--- start Excerpt ---
Conspiracy theories are nearly as old as the first human thought. However, there is a valid demarcation between presenting a collection of compicated facts as opposed to connecting stars from across the Universe.
Bob English and his team at Precision Capital Management recently distributed a buzz-worthy report entitled, “A Grand Unified Theory of Market Manipulation.” With a healthy dose of skepticism and understanding that the “Invisible Hand” is actually semi-transparent, I asked Bob to put his theory on the anvil so we could see which quality sword emerges …
Damien Hoffman: Bob, your team recently released an interesting report entitled, “A Grand Unified Theory of Market Manipulation.” Could you summarize this report for us?
Bob English: There’s an episode of an American sit-com I remember seeing years ago that featured a kid played by Ricky Schroeder and a grandfather played by the inestimable John Houseman — who, interestingly was a grain speculator until the 1929 crash wiped him out. They decided to corner the baseball card market for Tommy Lasorda cards by buying all they could, then planted rumors that he was a shoe-in for the Baseball Hall of Fame. The scheme worked at first as they were able to sell the cards for high prices that they could set. They owned the supply and created artificial demand. However, in the end, Tommy Lasorda dumped a carton of his own cards on the market, collapsing their prices. As a side point, there never was a good explanation given why Lasorda did this.
Anyway, in the current situation, instead of baseball cards we have US Dollars, and the US government controls the supply. If the government increases supply slowly and encourages demand, the Dollar’s price erodes over time but most people don’t notice. The real threat is a Tommy Lasorda in the form of China or Japan coming in and dumping the cards (i.e., Dollars) onto the market at once. Those Lasorda’s don’t want to do this, but there is a point that can be reached at which they would — for example, if they saw their investment in US Dollars about to become worthless and thus had little to lose.
At the same time, everyone has a vested interest in a rising stock market. It makes the citizen-investors and Wall Street happy. It also allows the administration to pursue its reform agenda without angry citizen-investors getting in the way. Unfortunately, the government must compete with the stock market for money to fund its debt. The government is in the fortunate position of having the Federal Reserve, which can print money. However, if it prints too much too fast, it also has the effect of dumping Dollars (cards) on the markets. So, there’s a very delicate balancing act going on, with the government trying to keep the stock market going higher while not devaluing the Dollar so quickly that people and other countries become alarmed.
--- end Excerpt ---
--- start Records shown ---
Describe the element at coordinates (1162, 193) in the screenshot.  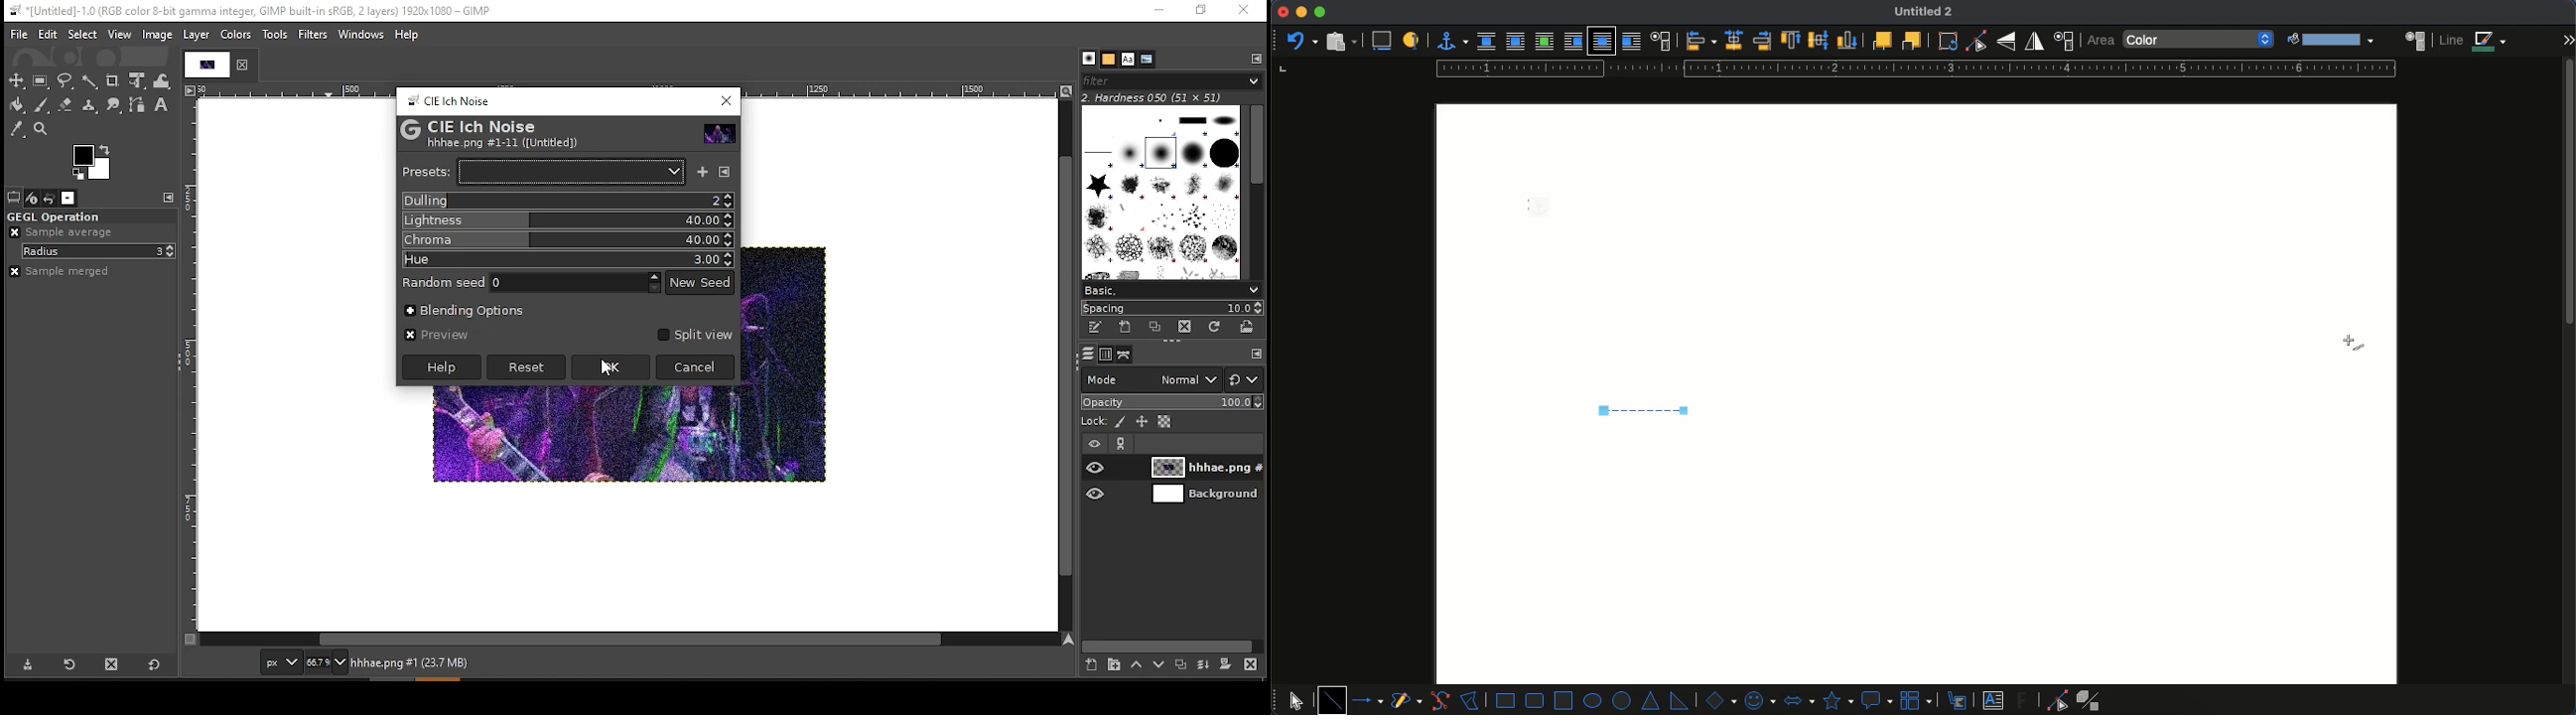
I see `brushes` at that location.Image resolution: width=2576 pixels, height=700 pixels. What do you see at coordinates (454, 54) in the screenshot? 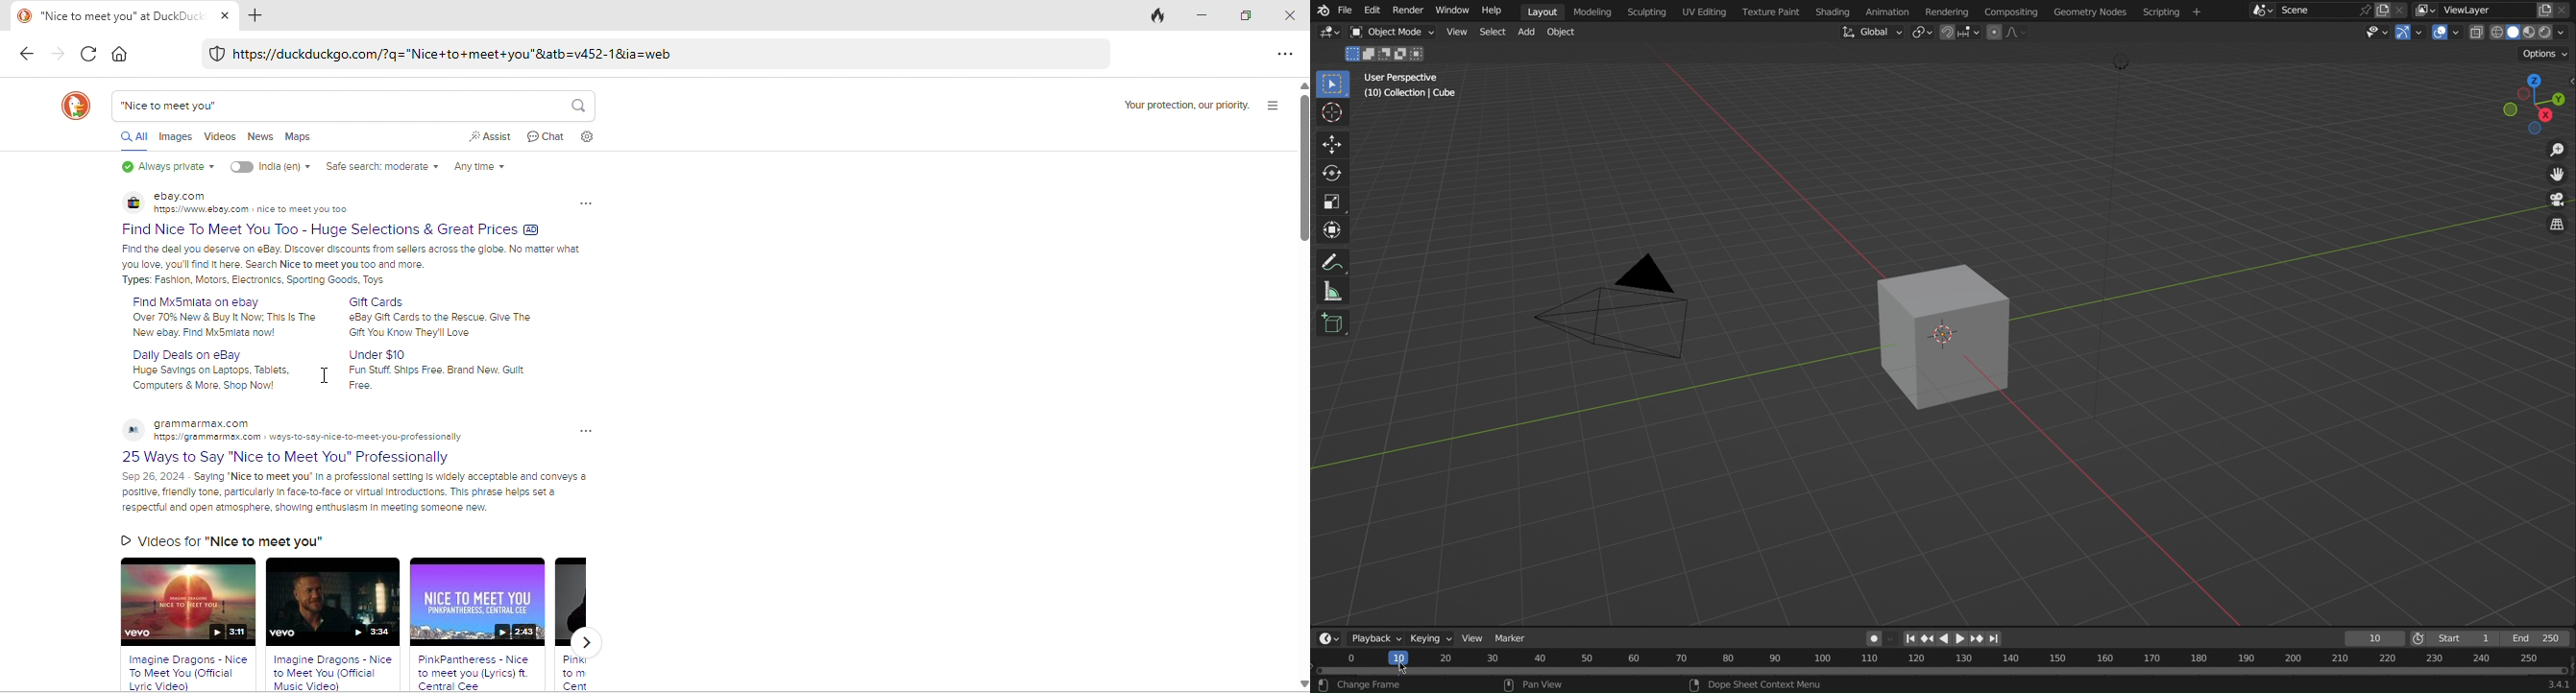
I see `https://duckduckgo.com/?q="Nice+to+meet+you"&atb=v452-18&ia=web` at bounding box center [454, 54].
--- end Records shown ---
--- start Records shown ---
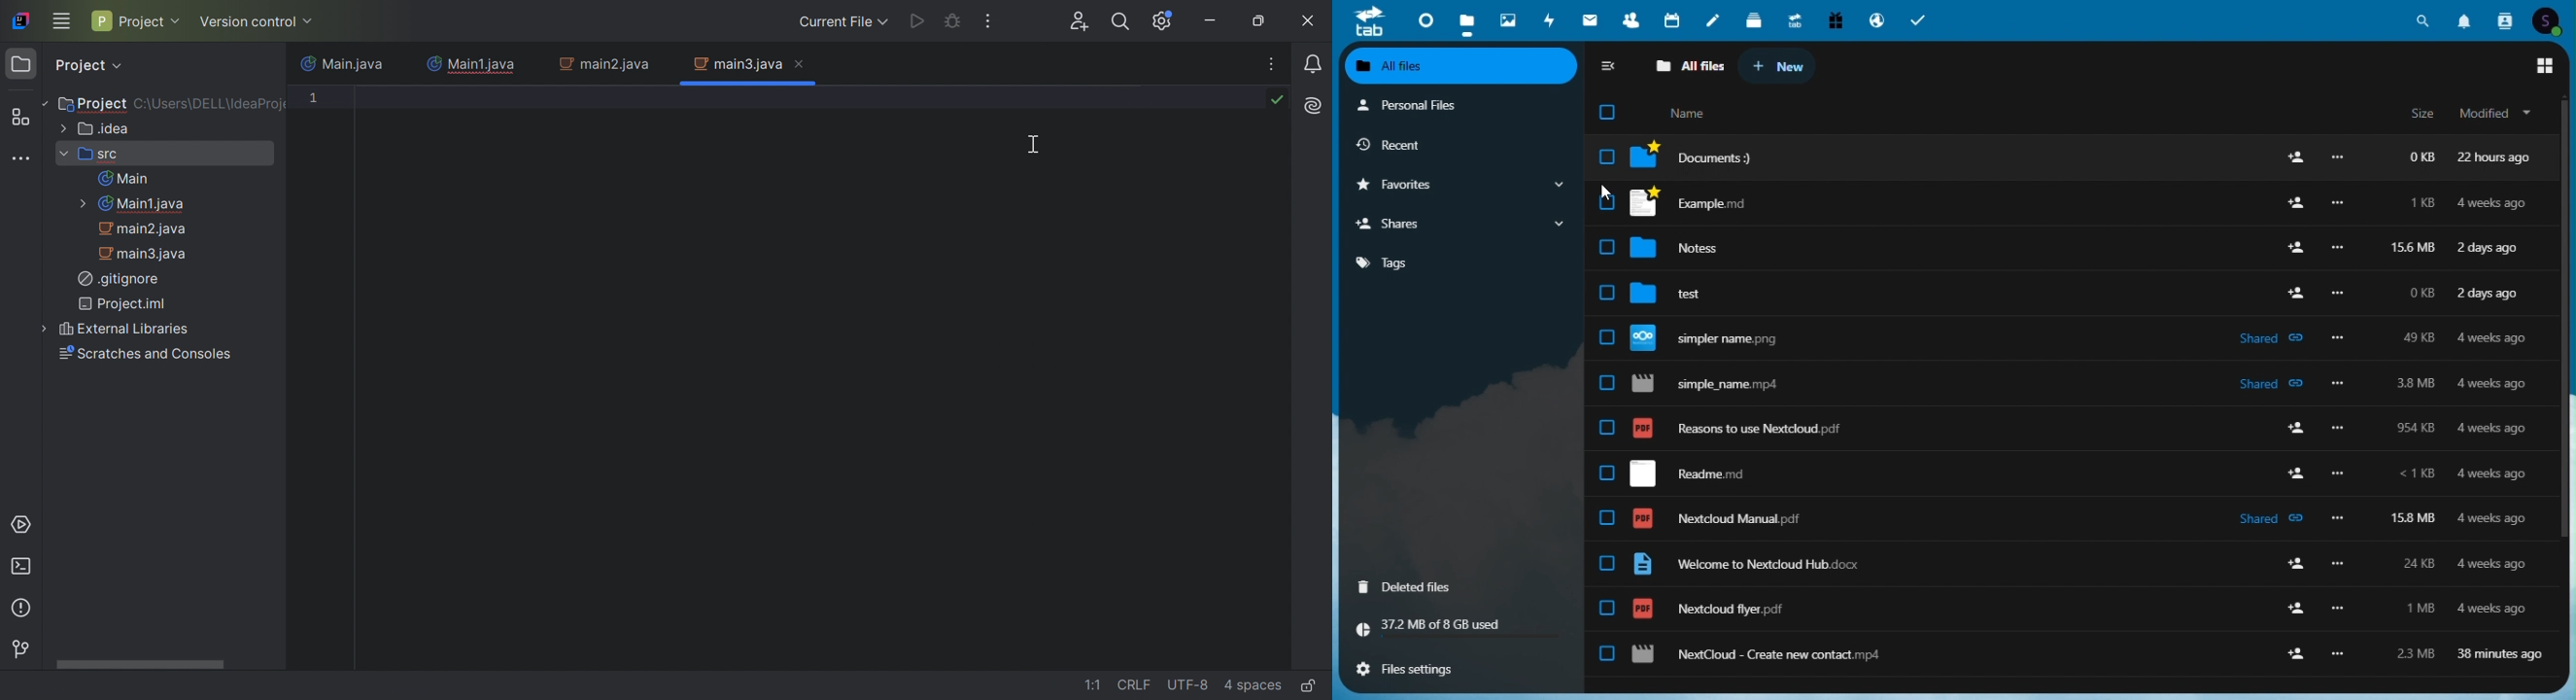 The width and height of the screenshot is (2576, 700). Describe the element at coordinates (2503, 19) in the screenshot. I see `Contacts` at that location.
--- end Records shown ---
--- start Records shown ---
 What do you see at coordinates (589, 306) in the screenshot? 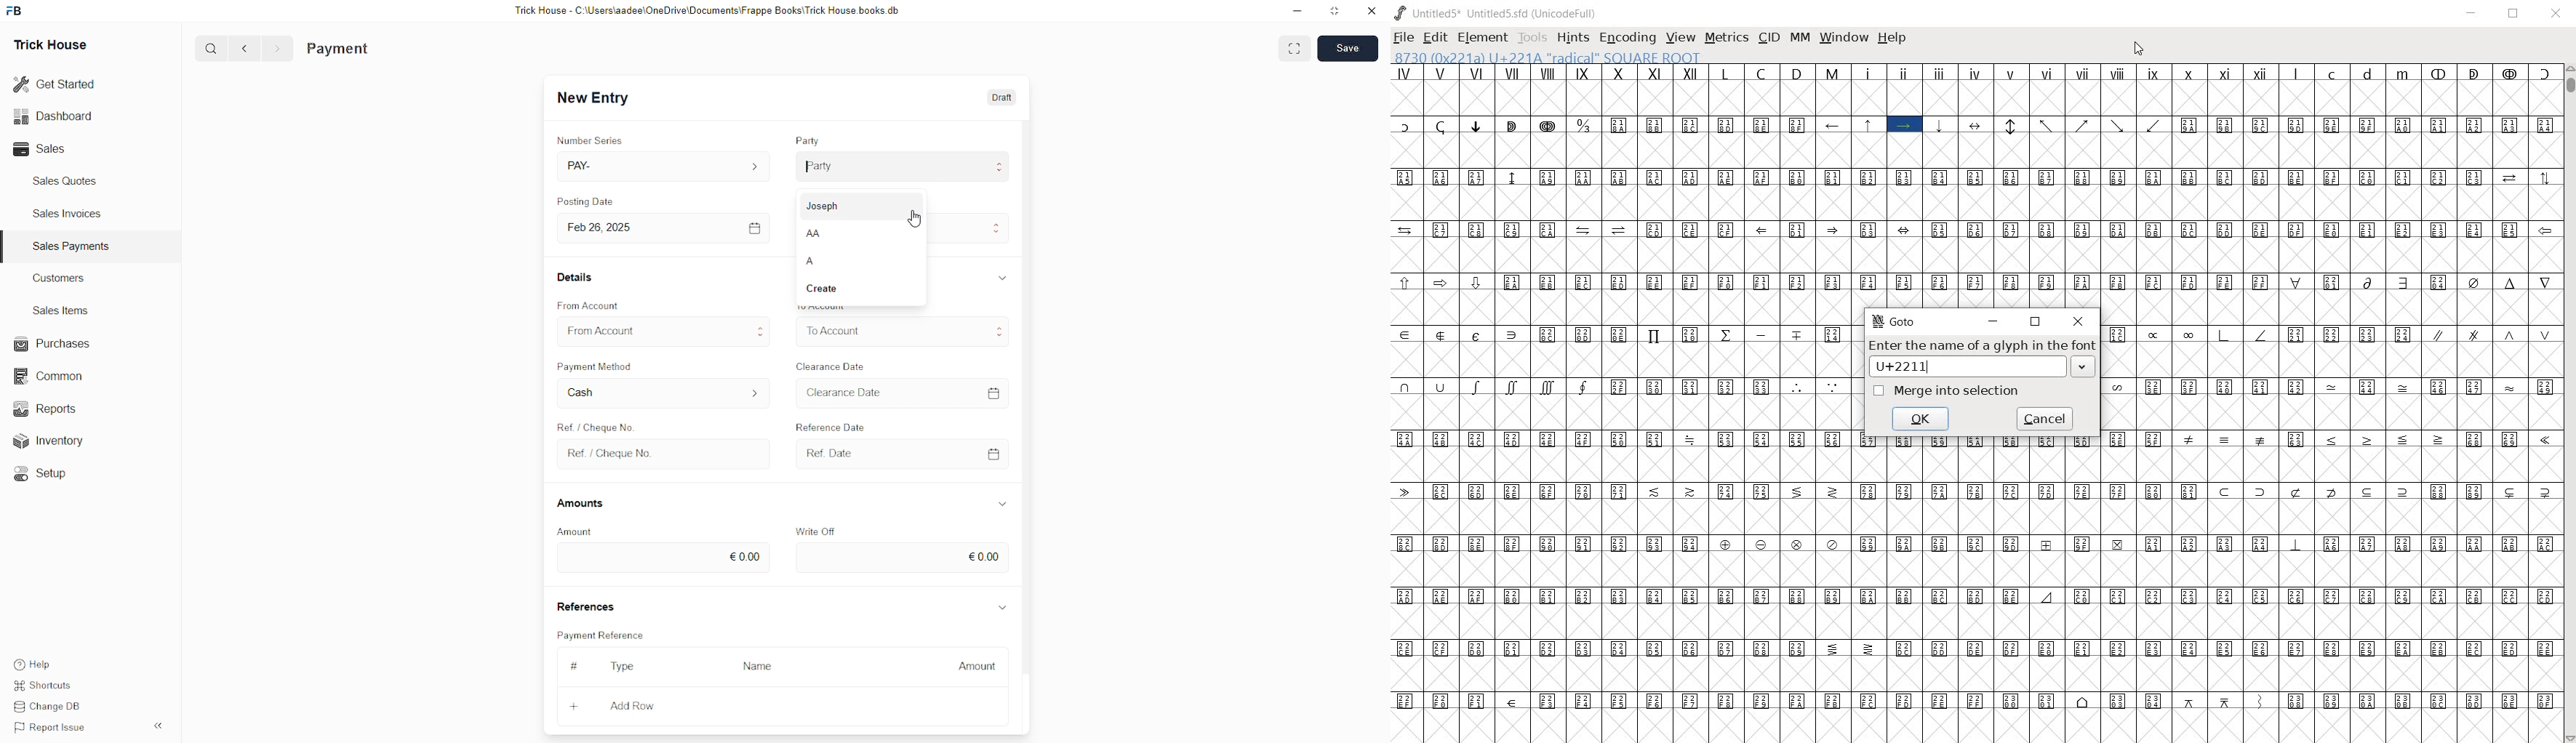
--- end Records shown ---
> _Challenge 1_
Transcribe the market manipulation interview between "Bob English: There’s" and "Lasorda did this.", inclusive.
> _Challenge 2_
In the market manipulation interview, what event ended John Houseman's career as a grain speculator?
The records are separate material and have no connection to the interview.

> _Full solution 1_
Bob English: There’s an episode of an American sit-com I remember seeing years ago that featured a kid played by Ricky Schroeder and a grandfather played by the inestimable John Houseman — who, interestingly was a grain speculator until the 1929 crash wiped him out. They decided to corner the baseball card market for Tommy Lasorda cards by buying all they could, then planted rumors that he was a shoe-in for the Baseball Hall of Fame. The scheme worked at first as they were able to sell the cards for high prices that they could set. They owned the supply and created artificial demand. However, in the end, Tommy Lasorda dumped a carton of his own cards on the market, collapsing their prices. As a side point, there never was a good explanation given why Lasorda did this.

> _Full solution 2_
The 1929 crash